→ TASK DETAILS
Rewrite all of the rows below, swapping "computer-use agent" for "screen-control agent" and leaving everything else unchanged.

→ DATA TO USE
────────────────────

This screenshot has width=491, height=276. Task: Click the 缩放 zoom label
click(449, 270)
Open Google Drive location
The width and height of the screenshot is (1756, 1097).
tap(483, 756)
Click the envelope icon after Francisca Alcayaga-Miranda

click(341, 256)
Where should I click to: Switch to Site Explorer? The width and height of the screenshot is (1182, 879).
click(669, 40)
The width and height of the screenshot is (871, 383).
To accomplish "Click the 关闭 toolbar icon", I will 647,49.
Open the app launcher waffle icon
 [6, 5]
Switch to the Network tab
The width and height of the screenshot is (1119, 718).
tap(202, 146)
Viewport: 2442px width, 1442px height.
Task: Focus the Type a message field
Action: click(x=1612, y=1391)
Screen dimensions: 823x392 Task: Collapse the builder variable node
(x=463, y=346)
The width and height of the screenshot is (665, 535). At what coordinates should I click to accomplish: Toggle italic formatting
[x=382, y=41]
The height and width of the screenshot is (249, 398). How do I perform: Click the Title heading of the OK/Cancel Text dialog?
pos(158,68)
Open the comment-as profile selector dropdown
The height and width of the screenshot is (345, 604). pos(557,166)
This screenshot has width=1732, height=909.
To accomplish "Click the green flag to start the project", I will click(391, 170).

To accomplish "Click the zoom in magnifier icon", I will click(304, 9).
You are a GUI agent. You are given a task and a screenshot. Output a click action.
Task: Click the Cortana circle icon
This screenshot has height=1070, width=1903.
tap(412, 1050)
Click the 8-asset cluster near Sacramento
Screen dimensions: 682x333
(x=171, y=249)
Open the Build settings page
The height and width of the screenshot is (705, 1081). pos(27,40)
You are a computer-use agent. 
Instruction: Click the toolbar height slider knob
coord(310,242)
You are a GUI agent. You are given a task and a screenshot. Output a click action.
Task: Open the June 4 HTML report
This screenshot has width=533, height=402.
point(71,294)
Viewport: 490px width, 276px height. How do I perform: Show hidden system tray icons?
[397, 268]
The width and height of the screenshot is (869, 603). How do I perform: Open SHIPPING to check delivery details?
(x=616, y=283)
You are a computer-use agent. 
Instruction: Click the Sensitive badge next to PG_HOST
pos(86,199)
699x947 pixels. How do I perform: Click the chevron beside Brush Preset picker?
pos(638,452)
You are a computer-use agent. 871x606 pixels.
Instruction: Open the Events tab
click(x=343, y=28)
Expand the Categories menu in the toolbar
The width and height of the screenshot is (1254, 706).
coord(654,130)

────────────────────

→ COMPLETE RESPONSE
This screenshot has width=491, height=276. Task: Click the 缩放 zoom label
click(449, 270)
Open Google Drive location
The width and height of the screenshot is (1756, 1097).
tap(483, 756)
Click the envelope icon after Francisca Alcayaga-Miranda

click(341, 256)
Where should I click to: Switch to Site Explorer? The width and height of the screenshot is (1182, 879).
click(669, 40)
The width and height of the screenshot is (871, 383).
To accomplish "Click the 关闭 toolbar icon", I will 647,49.
Open the app launcher waffle icon
 [6, 5]
Switch to the Network tab
The width and height of the screenshot is (1119, 718).
tap(202, 146)
Viewport: 2442px width, 1442px height.
Task: Focus the Type a message field
Action: click(x=1612, y=1391)
Screen dimensions: 823x392 Task: Collapse the builder variable node
(x=463, y=346)
The width and height of the screenshot is (665, 535). At what coordinates should I click to accomplish: Toggle italic formatting
[x=382, y=41]
The height and width of the screenshot is (249, 398). How do I perform: Click the Title heading of the OK/Cancel Text dialog?
pos(158,68)
Open the comment-as profile selector dropdown
The height and width of the screenshot is (345, 604). pos(557,166)
This screenshot has width=1732, height=909.
To accomplish "Click the green flag to start the project", I will click(391, 170).

To accomplish "Click the zoom in magnifier icon", I will click(304, 9).
You are a GUI agent. You are given a task and a screenshot. Output a click action.
Task: Click the Cortana circle icon
This screenshot has height=1070, width=1903.
tap(412, 1050)
Click the 8-asset cluster near Sacramento
Screen dimensions: 682x333
(x=171, y=249)
Open the Build settings page
The height and width of the screenshot is (705, 1081). pos(27,40)
You are a screen-control agent. 
Instruction: Click the toolbar height slider knob
coord(310,242)
You are a GUI agent. You are given a task and a screenshot. Output a click action.
Task: Open the June 4 HTML report
This screenshot has width=533, height=402.
point(71,294)
Viewport: 490px width, 276px height. How do I perform: Show hidden system tray icons?
[397, 268]
The width and height of the screenshot is (869, 603). How do I perform: Open SHIPPING to check delivery details?
(x=616, y=283)
You are a screen-control agent. 
Instruction: Click the Sensitive badge next to PG_HOST
pos(86,199)
699x947 pixels. How do I perform: Click the chevron beside Brush Preset picker?
pos(638,452)
You are a screen-control agent. 871x606 pixels.
Instruction: Open the Events tab
click(x=343, y=28)
Expand the Categories menu in the toolbar
The width and height of the screenshot is (1254, 706).
coord(654,130)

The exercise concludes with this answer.